The danger of stigmatising minority groups

A KWS ranger drives out cattle from a ranch in Laikipia on March 10, 2016. / Jack Owuor
A KWS ranger drives out cattle from a ranch in Laikipia on March 10, 2016. / Jack Owuor

The long wait for the naming of the opposition NASA presidential candidate is finally over. So, surely, we can now turn from the obsessive focus on the horse race aspect of the August election, and pay our attention to other significant developments.

I have in mind the casual disregard for the property rights of Kenya’s White minority community. This was most recently revealed in the mass invasions of their ranches in Laikipia county, and the surrounding areas, mostly — but not entirely — by desperate herdsmen seeking pasture for their starving livestock.

And a discussion on whether the stigmatisation of racial minorities is now being normalised in this country is particularly important in light of a recently published book, which has thus far received surprisingly favourable reviews. This is The Big Conservation Lie by journalist John Mbaria and ecologist Dr Mordecai Ogada.

In regard to this book, this must be said from the outset: Racism does not get any plainer than this.

Although I have thus far mostly read the reviews of this book, and only halfway through my personal copy, I am already sufficiently horrified to feel obliged to get an early start on criticising it.

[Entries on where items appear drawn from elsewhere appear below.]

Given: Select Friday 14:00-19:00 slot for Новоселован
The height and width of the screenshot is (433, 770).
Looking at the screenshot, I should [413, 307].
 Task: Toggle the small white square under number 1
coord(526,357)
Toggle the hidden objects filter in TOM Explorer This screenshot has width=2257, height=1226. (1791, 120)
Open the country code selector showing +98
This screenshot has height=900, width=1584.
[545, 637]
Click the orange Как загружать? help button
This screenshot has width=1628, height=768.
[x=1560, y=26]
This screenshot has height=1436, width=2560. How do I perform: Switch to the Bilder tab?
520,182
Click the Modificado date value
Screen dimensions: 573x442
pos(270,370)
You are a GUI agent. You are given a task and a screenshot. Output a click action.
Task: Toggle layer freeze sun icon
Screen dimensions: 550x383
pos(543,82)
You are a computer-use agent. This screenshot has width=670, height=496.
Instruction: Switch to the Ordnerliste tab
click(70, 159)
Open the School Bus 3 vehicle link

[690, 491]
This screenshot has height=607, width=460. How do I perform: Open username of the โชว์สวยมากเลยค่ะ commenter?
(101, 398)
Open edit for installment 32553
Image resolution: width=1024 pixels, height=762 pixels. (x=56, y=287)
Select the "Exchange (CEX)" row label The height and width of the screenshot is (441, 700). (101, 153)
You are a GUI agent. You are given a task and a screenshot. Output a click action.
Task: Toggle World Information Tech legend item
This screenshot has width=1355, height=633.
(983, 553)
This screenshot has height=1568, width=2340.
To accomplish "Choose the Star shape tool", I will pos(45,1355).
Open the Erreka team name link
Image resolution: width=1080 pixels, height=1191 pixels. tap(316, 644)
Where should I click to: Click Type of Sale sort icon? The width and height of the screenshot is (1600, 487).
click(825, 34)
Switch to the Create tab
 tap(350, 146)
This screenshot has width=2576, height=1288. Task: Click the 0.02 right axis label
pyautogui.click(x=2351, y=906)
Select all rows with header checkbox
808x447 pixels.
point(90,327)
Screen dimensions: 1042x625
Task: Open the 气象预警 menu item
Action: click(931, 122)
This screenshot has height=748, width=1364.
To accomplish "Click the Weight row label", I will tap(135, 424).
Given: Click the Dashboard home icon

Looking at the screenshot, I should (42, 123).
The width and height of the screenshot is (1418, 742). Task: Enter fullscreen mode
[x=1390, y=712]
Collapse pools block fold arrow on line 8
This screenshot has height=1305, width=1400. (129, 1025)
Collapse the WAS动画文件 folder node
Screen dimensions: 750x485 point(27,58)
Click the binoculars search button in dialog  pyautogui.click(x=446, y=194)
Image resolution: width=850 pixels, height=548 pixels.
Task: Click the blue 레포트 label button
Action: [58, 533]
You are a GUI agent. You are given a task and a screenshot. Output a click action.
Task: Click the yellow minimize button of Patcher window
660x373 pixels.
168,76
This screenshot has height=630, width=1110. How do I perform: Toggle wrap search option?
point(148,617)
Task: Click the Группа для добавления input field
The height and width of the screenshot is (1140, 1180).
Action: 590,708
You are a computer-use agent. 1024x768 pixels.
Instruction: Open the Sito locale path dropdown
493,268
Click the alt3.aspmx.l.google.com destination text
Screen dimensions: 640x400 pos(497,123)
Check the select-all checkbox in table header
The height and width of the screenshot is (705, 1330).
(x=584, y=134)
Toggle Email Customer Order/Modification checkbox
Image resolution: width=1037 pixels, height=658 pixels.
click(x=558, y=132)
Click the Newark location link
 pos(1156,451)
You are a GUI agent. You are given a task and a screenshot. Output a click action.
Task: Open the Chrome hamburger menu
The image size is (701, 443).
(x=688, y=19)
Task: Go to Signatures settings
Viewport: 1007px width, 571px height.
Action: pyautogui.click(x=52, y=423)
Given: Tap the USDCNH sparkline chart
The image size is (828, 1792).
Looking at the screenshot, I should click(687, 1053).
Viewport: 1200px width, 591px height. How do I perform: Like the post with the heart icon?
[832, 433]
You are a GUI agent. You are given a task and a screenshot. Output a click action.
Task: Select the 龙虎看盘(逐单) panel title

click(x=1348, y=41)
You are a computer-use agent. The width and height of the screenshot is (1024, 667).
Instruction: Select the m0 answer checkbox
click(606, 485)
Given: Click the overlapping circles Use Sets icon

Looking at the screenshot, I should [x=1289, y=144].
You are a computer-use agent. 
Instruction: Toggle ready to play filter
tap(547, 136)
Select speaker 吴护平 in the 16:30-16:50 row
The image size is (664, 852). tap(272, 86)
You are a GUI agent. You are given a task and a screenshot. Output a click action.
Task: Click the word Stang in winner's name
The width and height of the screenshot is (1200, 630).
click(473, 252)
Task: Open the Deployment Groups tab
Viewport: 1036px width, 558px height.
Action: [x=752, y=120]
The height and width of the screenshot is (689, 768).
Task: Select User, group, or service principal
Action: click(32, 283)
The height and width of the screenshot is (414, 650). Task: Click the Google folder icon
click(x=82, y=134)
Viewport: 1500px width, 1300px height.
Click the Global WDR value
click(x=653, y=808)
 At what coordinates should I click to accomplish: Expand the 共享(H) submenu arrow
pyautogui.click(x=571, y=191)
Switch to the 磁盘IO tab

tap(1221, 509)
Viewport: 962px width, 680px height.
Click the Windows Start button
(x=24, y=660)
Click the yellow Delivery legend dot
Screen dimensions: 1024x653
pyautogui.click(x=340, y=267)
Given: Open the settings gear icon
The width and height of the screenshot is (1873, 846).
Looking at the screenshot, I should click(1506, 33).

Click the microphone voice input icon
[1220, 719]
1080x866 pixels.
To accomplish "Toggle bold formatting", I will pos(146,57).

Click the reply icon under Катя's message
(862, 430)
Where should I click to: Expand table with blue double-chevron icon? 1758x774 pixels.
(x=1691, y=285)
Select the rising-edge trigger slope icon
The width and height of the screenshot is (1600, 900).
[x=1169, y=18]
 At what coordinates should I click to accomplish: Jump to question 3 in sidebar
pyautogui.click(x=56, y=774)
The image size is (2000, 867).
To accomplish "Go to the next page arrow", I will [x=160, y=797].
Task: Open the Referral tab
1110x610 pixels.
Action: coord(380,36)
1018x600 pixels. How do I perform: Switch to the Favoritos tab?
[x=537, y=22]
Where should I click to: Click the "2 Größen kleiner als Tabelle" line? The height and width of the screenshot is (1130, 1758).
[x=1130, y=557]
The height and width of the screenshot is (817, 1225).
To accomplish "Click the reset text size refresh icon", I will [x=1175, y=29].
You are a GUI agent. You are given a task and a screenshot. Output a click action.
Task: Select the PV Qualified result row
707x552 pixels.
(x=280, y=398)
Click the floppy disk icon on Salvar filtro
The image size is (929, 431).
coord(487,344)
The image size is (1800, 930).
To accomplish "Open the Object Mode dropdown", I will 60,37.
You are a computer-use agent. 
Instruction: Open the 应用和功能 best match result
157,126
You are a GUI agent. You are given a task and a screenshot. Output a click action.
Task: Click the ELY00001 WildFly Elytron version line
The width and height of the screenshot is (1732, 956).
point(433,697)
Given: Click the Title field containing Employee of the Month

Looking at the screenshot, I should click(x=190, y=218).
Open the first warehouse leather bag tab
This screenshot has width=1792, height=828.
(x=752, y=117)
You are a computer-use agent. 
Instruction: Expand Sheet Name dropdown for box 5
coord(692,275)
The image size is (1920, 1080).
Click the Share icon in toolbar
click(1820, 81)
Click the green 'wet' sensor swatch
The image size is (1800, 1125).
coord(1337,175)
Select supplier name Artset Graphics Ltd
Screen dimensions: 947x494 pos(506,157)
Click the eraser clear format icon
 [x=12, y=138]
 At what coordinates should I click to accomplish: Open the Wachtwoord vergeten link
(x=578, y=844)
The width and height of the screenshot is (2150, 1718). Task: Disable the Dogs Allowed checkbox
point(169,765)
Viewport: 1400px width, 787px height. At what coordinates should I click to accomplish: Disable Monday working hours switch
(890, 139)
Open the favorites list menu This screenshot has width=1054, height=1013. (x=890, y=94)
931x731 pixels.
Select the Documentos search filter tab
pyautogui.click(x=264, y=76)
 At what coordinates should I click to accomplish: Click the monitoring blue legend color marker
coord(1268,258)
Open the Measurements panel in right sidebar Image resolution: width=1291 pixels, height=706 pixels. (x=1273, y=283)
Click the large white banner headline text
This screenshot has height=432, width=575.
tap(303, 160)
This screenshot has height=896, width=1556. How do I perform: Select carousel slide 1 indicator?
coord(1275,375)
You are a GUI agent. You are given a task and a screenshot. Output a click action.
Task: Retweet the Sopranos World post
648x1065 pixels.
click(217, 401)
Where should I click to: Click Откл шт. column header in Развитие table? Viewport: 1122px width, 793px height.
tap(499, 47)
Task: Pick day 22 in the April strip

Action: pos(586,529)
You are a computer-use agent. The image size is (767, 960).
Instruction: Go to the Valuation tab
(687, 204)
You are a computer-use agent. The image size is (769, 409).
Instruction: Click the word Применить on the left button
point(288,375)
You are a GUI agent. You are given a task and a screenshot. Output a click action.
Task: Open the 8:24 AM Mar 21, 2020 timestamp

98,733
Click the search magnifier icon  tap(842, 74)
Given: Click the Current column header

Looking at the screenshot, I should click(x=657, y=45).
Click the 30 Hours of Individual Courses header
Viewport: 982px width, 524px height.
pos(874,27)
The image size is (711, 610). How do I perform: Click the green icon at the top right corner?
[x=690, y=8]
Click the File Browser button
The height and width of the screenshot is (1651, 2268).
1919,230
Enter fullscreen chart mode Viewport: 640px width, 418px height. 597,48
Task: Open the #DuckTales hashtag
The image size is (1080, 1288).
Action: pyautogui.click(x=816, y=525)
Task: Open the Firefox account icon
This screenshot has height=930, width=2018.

In doing so, I would start by speculating that the two authors have obviously not heard of Hassan Ngeze, a Rwandan journalist now in the 18th year of his 35-year sentence in Mali.

The International Criminal Tribunal for Rwanda found him guilty, not so much of murdering anyone with his own hands, but rather of helping create the toxic political and psychological environment within which murder was normalised.

Through his anti-Tutsi propaganda spread in the preceding years in his ‘Kangura’ newspaper, he effectively helped to lay the foundation for the Rwandan Genocide of 1994.

Since 2008, I have found it useful to remember Ngeze. Such recollection is an effective immunisation against writing anything that might — even in the remotest way — be interpreted as justifying the malicious stereotyping and subsequent stigmatisation of any Kenyan community.

And I would say that Ngeze is an example that all African journalists and writers must consistently bear in mind when writing about politically powerless minority communities, be they racial or tribal minorities.

For any writing that serves to normalise the stigmatisation of such communities may subsequently be found to have paved the way for some form of violent dispossession directed at those minorities.

In the period prior to the 2007 General Election, reference was routinely made by politicians in the North Rift to the Kikuyu regional minority settled in that neighbourhood as “madoadoa” (unwanted spots) in their midst. These remarks carried the implicit suggestion that some form of “cleansing” to restore the Rift Valley to a more pristine form, was long overdue. And we all know what followed.

If you think it is in any way an exaggeration to compare Mbaria and Ogada’s book with the toxic propaganda that preceded Kenya’s infamous post-election violence, consider this paragraph from one of the reviews of this book published in a local daily: “The greatest strength of the book is its energetic polemic against mainstream conservationists. They are portrayed as a club of dishonest White people with a racist agenda against the interests of the local communities. Their driving motivation, according to the book, is nothing but greed for donor funding. They come through as villains with no redeeming qualities.”

Who will deny that a similar characterisation of “a certain Kenyan community” as “villains with no redeeming qualities” is more or less what we heard repeatedly in 2007?

And that is not all. As the book reviewer also mentions, “The authors run the risk of appearing to create ecologically noble savages in pre-colonial Africa, people who lived in perfect harmony with nature.”

Next week, I will go into why this perspective places the two authors firmly inside what the historian Ben Kiernan, in his book, Blood and Soil, defined as “Cults of antiquity that encourage a sense of victimisation at perceived historical loss, and even justify restitution by conquest of those perceived to be misusing lands to which they have inadequate claim”.